17. f8D+ Txf8 18. La2 Tf2+ 19. Kb1 Ka3 20. Ld5 Tb2+
21.Kc1
21. Ka1 erledigt sich einfacher: 21...a4. Der weiße Läufer wird nun nach b1 gedrängt und dann folgt Kb4
und a3. Der weiße König wird dann durch ein Turmschach auf der zweiten Reihe wieder abgedrängt und
Schwarz kann Kb3 und a2 durchsetzen. Zum Beispiel: 21...a4 22. Le6 Te2 23. Lf5 Te1+ 24. Lb1 Kb4 25.
Ka2 a3 26. Ld3 Te3 27. Lb1 Te2+ 28. Ka1 Kb3 29. Le4 a2 30. Ld5+ Ka3 mit schwarzem Gewinn. Stünde
hier der schwarze Turm auf h2, würde Weiß durch 30. Ld5+! Ka3 31.Lg2 remisieren, aber nach 30.Lg2?

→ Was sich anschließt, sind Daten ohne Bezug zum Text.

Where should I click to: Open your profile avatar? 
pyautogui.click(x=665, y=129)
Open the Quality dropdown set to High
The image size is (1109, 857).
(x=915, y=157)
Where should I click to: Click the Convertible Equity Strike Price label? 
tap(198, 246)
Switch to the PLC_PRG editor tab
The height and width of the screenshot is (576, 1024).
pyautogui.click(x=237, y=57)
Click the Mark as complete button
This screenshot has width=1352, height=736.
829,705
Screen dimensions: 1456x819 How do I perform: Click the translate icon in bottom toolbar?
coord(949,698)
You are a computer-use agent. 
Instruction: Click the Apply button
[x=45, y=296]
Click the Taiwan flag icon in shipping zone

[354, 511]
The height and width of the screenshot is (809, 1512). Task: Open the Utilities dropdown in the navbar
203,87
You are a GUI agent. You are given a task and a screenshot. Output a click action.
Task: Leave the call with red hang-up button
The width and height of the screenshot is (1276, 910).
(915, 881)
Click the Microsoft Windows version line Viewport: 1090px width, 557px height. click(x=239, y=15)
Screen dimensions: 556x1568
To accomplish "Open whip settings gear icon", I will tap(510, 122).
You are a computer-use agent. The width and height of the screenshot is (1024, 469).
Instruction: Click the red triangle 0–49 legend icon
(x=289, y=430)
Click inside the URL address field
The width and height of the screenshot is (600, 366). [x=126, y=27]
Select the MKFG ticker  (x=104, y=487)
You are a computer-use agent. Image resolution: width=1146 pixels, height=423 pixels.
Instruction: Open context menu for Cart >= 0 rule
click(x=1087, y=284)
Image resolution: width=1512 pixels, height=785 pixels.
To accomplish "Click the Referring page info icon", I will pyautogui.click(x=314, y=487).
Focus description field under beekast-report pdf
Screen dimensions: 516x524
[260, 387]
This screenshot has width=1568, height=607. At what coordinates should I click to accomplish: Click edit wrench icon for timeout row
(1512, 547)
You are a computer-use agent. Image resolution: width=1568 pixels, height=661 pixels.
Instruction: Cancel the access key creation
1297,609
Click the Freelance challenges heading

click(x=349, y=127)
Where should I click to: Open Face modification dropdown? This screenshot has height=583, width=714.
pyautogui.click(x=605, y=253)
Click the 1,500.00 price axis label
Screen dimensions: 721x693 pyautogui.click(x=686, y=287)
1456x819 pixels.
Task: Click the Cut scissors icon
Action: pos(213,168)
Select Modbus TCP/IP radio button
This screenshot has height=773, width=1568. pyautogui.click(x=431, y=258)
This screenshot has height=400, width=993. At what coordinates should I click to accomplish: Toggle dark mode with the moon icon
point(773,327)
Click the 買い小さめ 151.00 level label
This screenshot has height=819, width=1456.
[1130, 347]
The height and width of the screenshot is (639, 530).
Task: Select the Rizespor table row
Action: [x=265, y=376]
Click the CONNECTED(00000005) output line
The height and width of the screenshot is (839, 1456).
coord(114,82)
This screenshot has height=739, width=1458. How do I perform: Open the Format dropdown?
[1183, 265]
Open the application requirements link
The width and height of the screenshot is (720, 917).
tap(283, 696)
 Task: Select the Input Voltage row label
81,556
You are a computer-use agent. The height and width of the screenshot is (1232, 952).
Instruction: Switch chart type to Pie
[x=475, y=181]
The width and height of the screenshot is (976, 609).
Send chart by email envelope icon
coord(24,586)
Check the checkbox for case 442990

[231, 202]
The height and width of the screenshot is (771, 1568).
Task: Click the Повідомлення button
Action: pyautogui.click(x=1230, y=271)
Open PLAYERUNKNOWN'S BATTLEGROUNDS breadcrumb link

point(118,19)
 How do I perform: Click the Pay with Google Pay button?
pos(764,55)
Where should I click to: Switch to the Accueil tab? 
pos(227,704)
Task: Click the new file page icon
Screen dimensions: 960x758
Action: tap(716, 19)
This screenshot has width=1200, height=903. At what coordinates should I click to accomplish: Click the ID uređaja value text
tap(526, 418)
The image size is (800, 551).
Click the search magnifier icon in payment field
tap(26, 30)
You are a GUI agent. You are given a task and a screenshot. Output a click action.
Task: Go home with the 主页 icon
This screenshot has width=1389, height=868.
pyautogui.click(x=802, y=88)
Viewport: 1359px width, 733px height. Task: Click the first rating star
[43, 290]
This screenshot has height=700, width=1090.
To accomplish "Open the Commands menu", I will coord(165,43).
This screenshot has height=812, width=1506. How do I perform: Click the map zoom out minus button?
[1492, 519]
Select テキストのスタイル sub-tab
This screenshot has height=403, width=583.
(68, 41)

Ka3 verlieren. Das Pattmanöver zeigte Mouterde 1923 in Nation Belge.
21...Tb4 22. Kc2 Tb6!!
Der weiße König musste zunächst auf die zweite Reihe gelockt werden, da Schwarz nach 21...Tb6 22. Lf7
mit gegenseitigem Zugzwang nicht richtig ohne Stellungswiederholung vorankommen würde. Der schwarze
Turm muss unbedingt auf b4 stehen, wenn Schwarz nach b5 geht. Dazu sind jedoch zwei Tempoverluste
nötig, da der weiße König auch nach c3 gelockt werden muss.
23. Lf7(!) Ka4! 24. Kc3
Nach 24. Kc1 Tb4 25. Kc2 Kb5 hätte Schwarz sein Ziel erreicht. Der schwarze König könnte aktiv
mitwirken, nach d4 marschieren und nach schwarzem a3 und Tb2+ wäre es leicht gewonnen. Doch auch so
musste Weiß durch den Zugzwang seine Stellung verschlechtern. Erstaunlich ist hier, dass Weiß tatsächlich
nur eine optimale Aufstellung hat, die durch den Zugzwang aufgegeben werden muss. 24. Ld5 würde
beispielsweise den Läufer in den Einfluss des schwarzen Königs bringen, was 24...Kb4 zulässt.
24...Tb4 25. Lc4
Natürlich ist 25. Le8+ Ka3 26. Lf7 Tb7 nebst 27...Tc7+ leicht gewonnen.
25...Ka3 26. Le6 Tb6 27. Ld5 Tb5 28. Lc4 Tc5
Es ist vollbracht. Am einfachsten opfert sich der Turm im nächsten Zug gegen den Läufer, wonach der
Bauer sich umwandelt. Schwarz hat gewonnen!